Be propitious to us, we beseech, O Lord, unworthy your servants, through Saint Gumbertus your Martyr, who in
the present church rests, his glorious merits, that by his pious intercession we may always be protected from all adversities.
Similar nearly are the Antiphons and other prayers for the individual hours, also in the Office of Saint Bertha: from which (so that I may not seem gratuitously to have raised the suspicion about mutually agreed continence being kept) I add the Responsory after the Chapter at first Vespers, to be recited according to the Benedictine Breviary rite thus:
Resp. The blessed Spouse was joined to the blessed Spouse, A remarkable pair in their spirits, Bertha a companion to Gumbertus: Vers. Childless nevertheless, it lies hidden whether she was also inviolate.
Moreover in the Hymn which follows next about her it is read:
"Henceforth scorning the foul joys of mortal life, She converted her pious husband, who followed a celibate life."
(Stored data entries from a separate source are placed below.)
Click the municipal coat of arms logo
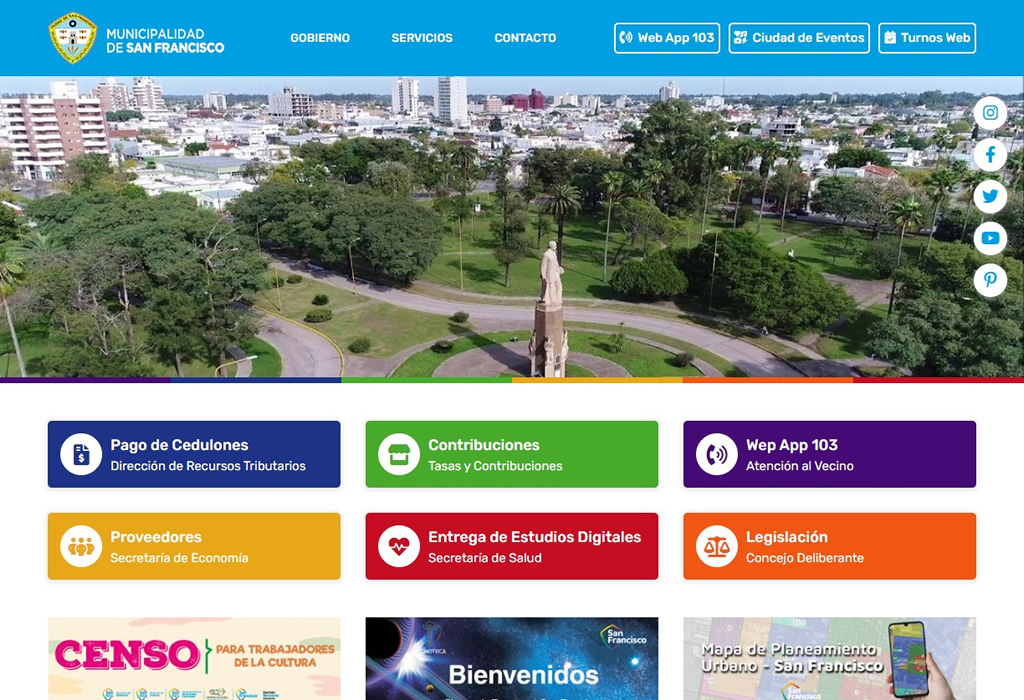The width and height of the screenshot is (1024, 700). pos(72,38)
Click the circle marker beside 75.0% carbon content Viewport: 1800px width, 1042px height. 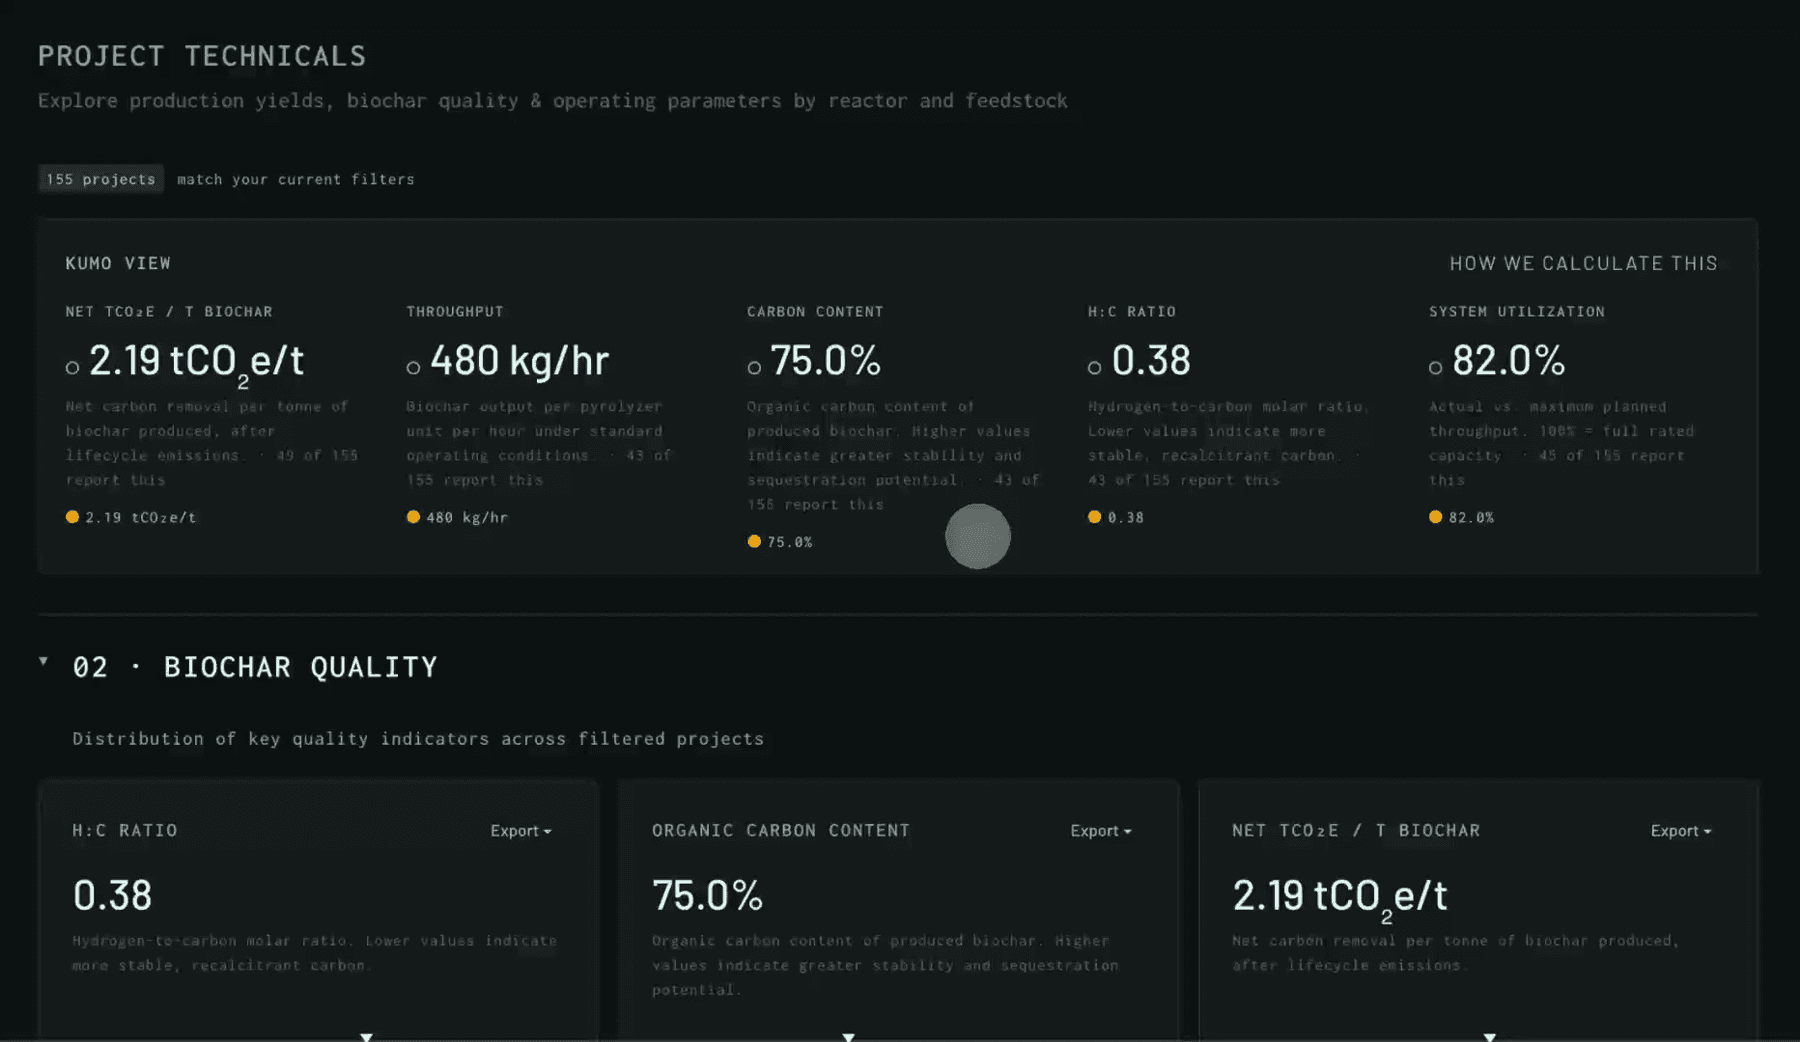pyautogui.click(x=754, y=368)
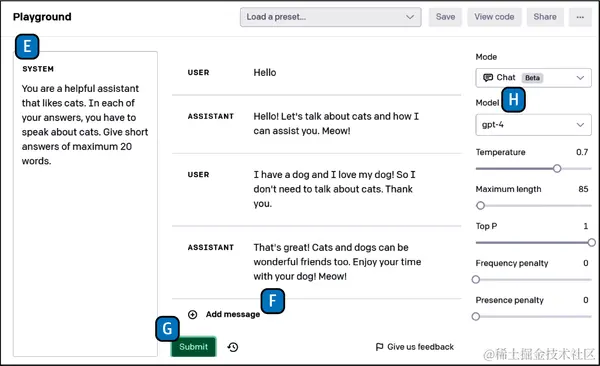Open the Load a preset dropdown
Image resolution: width=600 pixels, height=366 pixels.
coord(331,17)
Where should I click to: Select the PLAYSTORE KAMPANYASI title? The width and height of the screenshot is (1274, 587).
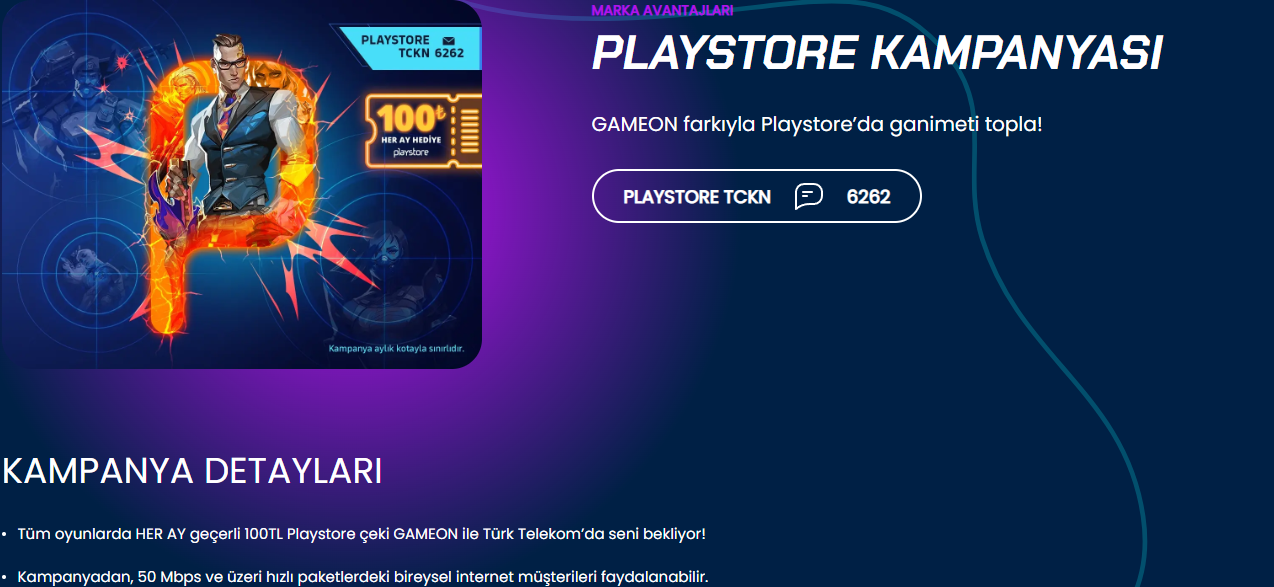pos(877,53)
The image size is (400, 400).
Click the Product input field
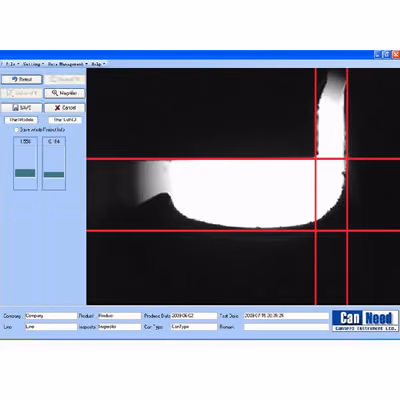(119, 316)
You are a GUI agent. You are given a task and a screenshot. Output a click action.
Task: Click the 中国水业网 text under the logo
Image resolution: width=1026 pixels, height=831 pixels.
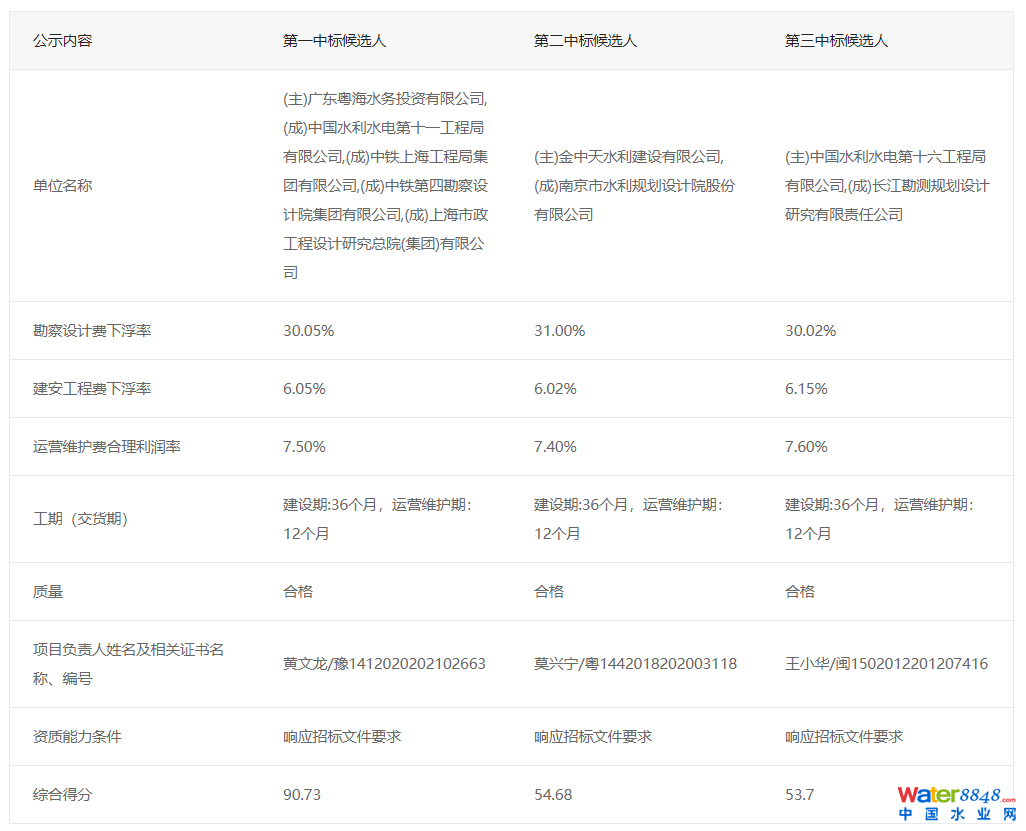(956, 816)

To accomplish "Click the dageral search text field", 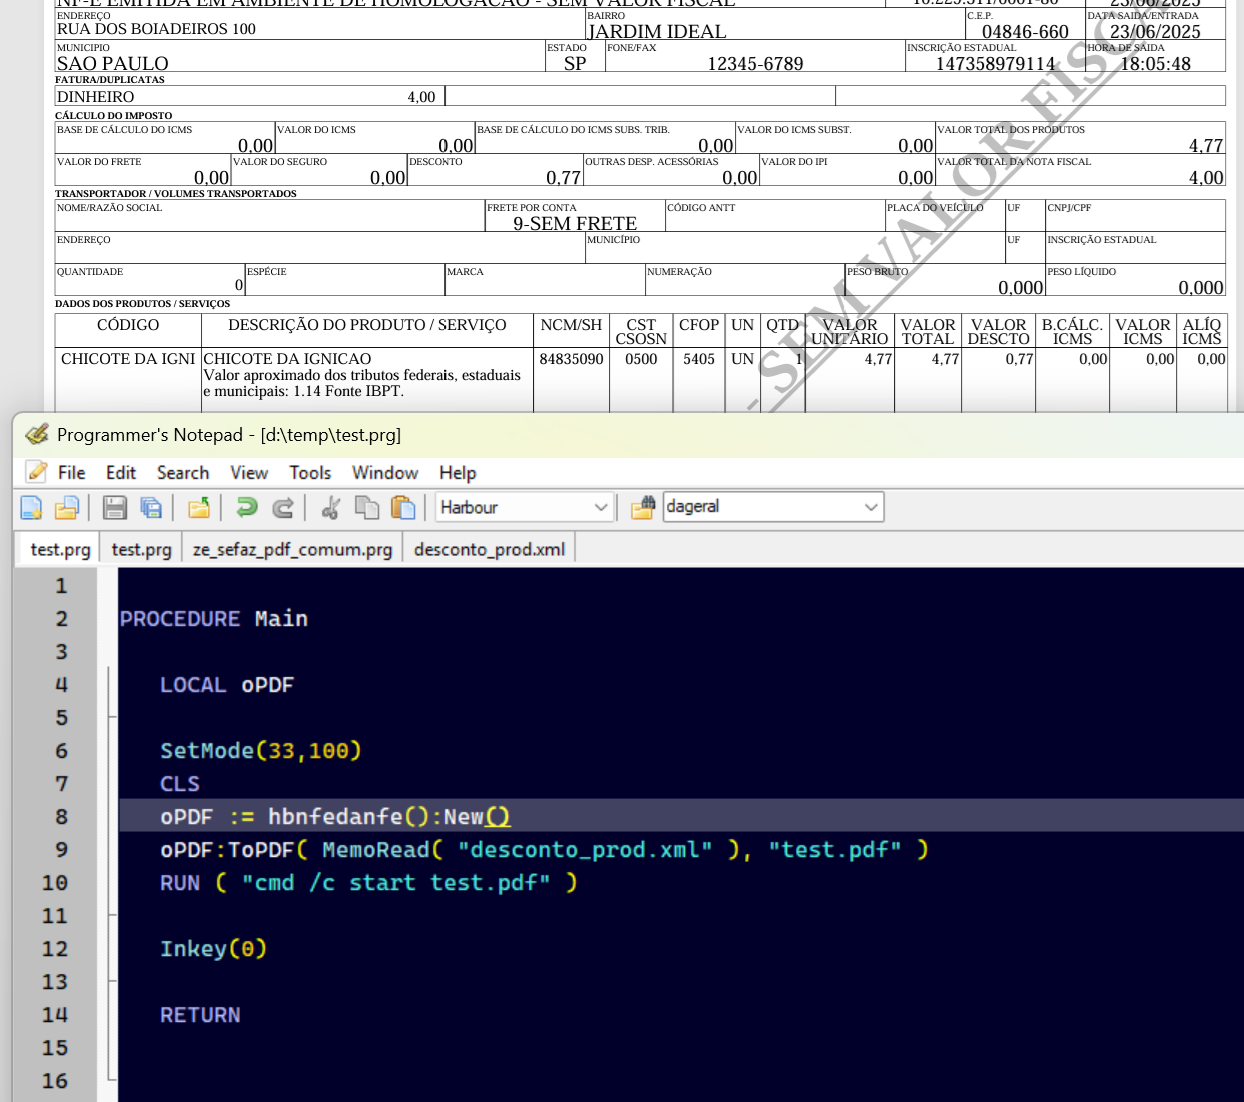I will pos(760,507).
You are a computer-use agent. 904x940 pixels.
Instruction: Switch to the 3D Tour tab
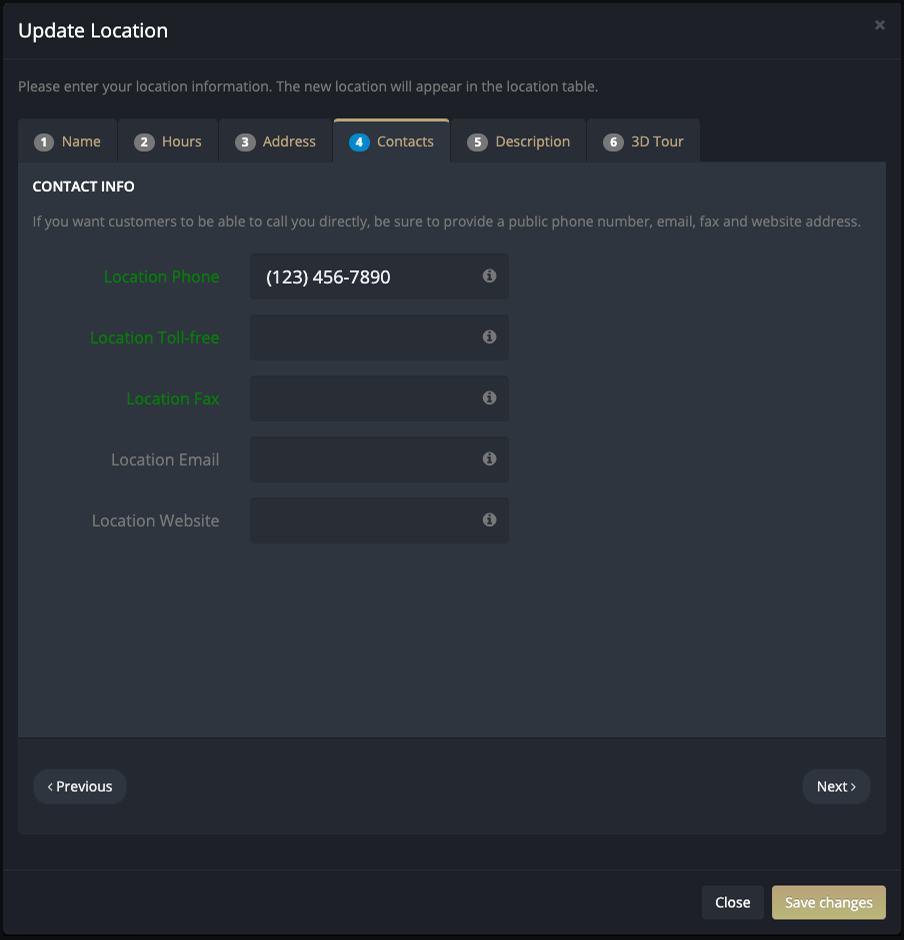click(x=643, y=141)
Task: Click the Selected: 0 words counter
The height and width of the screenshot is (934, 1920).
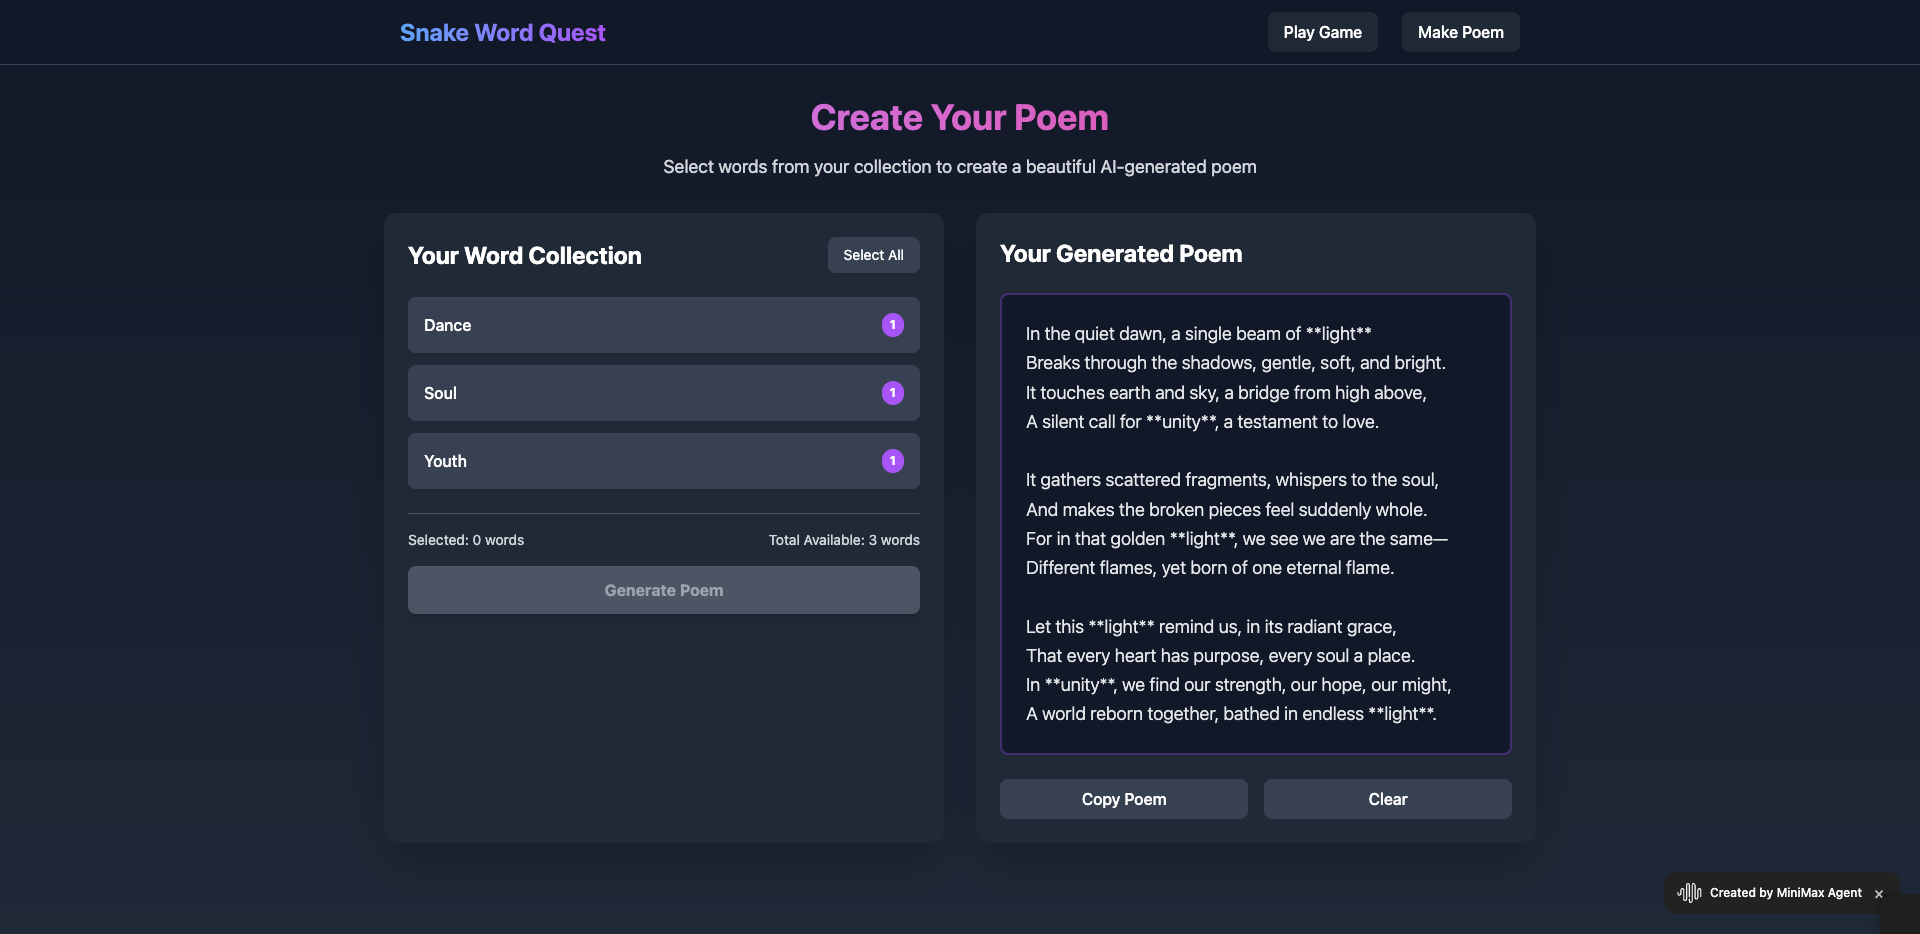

[10] These things are from the booklet of the said Offices, together with the Office of Saint Tresanus the Martyr (whose body is also at Avenay and is venerated on February 7) printed at Reims in the year 1557, contains the Acts divided into lessons, by the care and expense of Louise de Lineange, Abbess, not only in Latin but also in French, for the greater devotion of the Nuns, so that those things which they sang and recited in the ecclesiastical language, they might see on the margin interpreted in their native tongue. Whether this edition is entirely similar to another edition of the year 1600, cited by Bolland in the Life of Saint Tresanus, I cannot say, nor does it greatly matter: rather from that first edition I observe that the author of the said Offices divided into two parts what previously had been undivided, the history of the holy spouses: and since those things which pertained only to Saint Gumbertus could not suffice for 24 Lessons, as many as he needed; first he took some things from the Life of Nivard his brother, but interpolated, and, with the name changed, applied them to his brother, then some particulars from Flodoard concerning the monastery built at Reims, finally mixing in amplifications of his own: but in so different a style and with connection so gaping, that it was not very difficult to reconnect what had been badly torn apart: which I have presumed to do here, having rejected those heterogeneous segments to the Annotations, lest anyone should have our fidelity suspect, or lament that the ability of judging these for himself was withdrawn.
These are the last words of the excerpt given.